Metalúrgica diz que não há indícios de prestação de serviço

A empresa, segundo a investigação Polícia Federal, emitia notas fiscais para justificar entrada de dinheiro para o esquema suspeito de desviar recursos da Petrobras

iG Minas Gerais | DA REDAÇÃO |

A empresa metalúrgica Metasa, de Rio Grande do Sul, confirmou à CPI mista da Petrobras ter transferido pelo menos R$ 3 milhões para contas da MO Consultoria, firma controlada pelo doleiro Alberto Youssef. A empresa, segundo a investigação Polícia Federal, emitia notas fiscais para justificar entrada de dinheiro para o esquema suspeito de desviar recursos da Petrobras.

No documento enviado à CPI, a Metasa admite não saber informar se a MO prestou algum serviço à metalúrgica. "Não consta de qualquer ata da época a submissão do referido contrato ao conhecimento e aprovação do Conselho de Administração", informaram os advogados da Metasa à comissão do Congresso. Em outro trecho do documento, a defesa da metalúrgica reforça que não foi localizada "evidência de prestação de serviços objeto do contrato com a MO".

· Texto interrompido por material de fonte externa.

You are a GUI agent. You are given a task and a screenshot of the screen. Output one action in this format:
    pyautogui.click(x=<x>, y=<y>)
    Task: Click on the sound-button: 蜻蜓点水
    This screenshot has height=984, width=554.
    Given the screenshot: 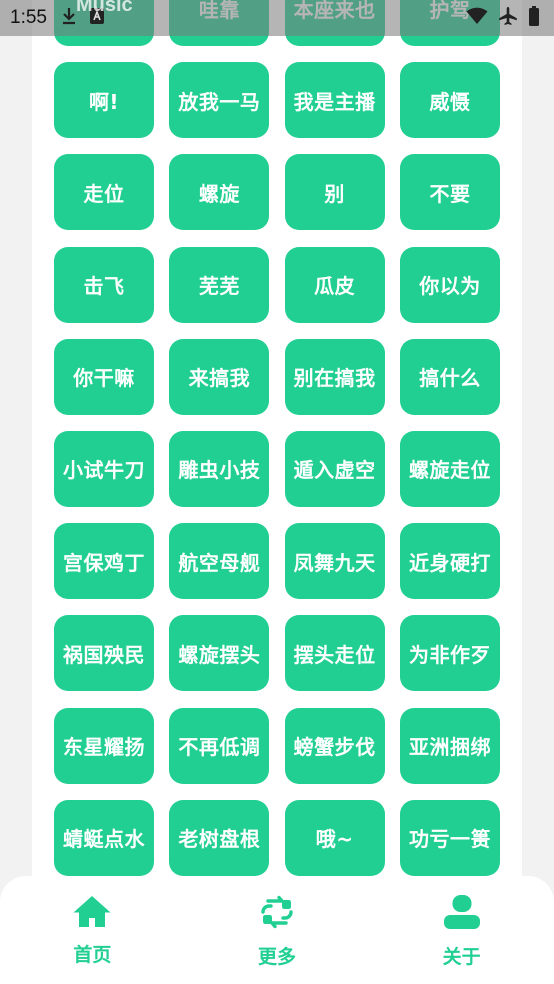 What is the action you would take?
    pyautogui.click(x=104, y=838)
     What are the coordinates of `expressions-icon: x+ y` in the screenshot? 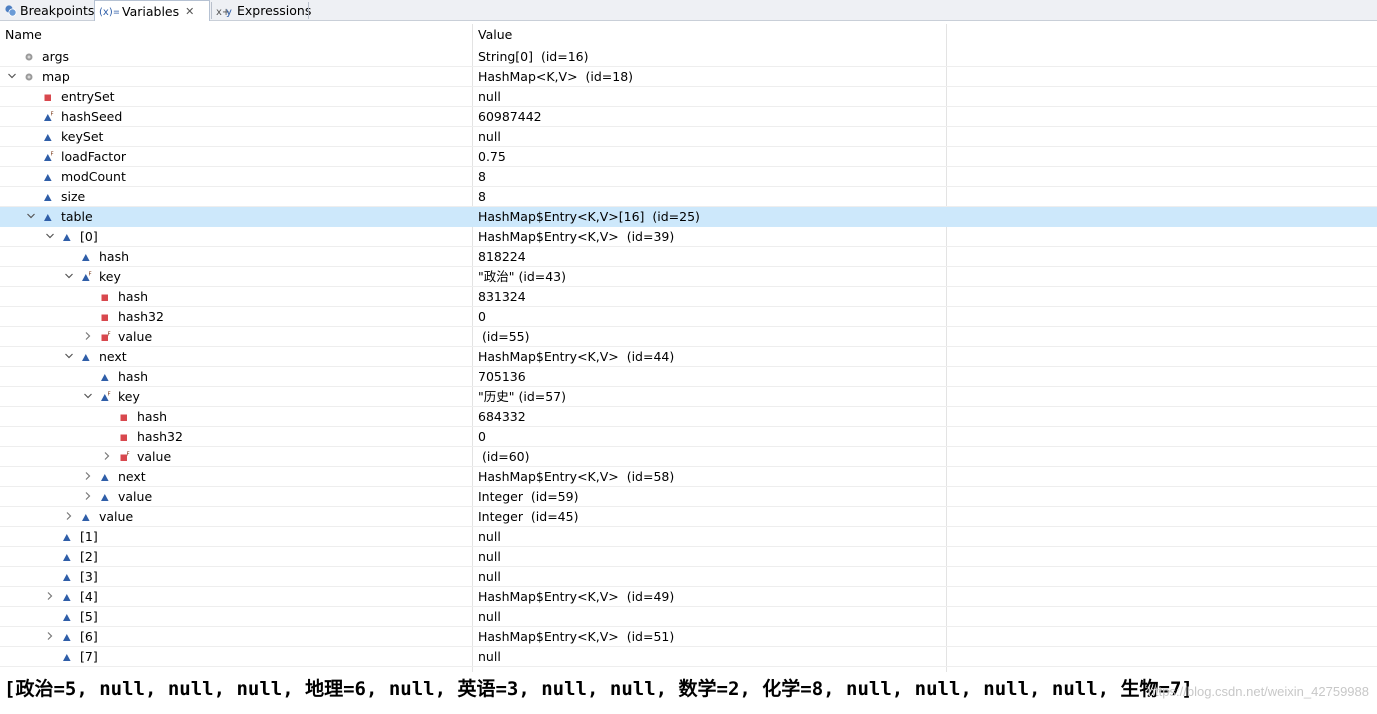 It's located at (225, 11).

As informações foram passadas pela atual diretoria da Metasa, que prometeu averiguar internamente mais detalhes sobre o compromisso firmado com a empresa de Youssef. Instada pela comissão parlamentar a esclarecer se mantém negócios diretamente com a Petrobras, a metalúrgica informou ter assinado um contrato no valor de R$ 51 milhões em 2009.

A Metasa, segundo seus advogados, foi forneceu estruturas metálicas à estatal e auxiliou na montagem para a construção do Dique Seco do Estaleiro do Rio Grande. Mas há outros contratos firmados com empresas fornecedoras da Petrobras, explicou a Metasa, contratos esses que não passaram por licitação.

Em um movimento paralelo, a Metasa também protocolou nesta segunda-feira (24) documentos na Justiça Federal de Curitiba (PR), onde tramita um inquérito aberto pela Polícia Federal especificamente para investigar a metalúrgica.

De acordo com a empresa, dois executivos da gestão anterior da companhia se dispõem a informar PF as circunstâncias do pagamento à MO. Eles escreveram aos atuais administradores que são "as únicas pessoas que detêm conhecimento do assunto", sem explicar mais nada, e pediram para ser ouvidos em depoimento pela Polícia Federal.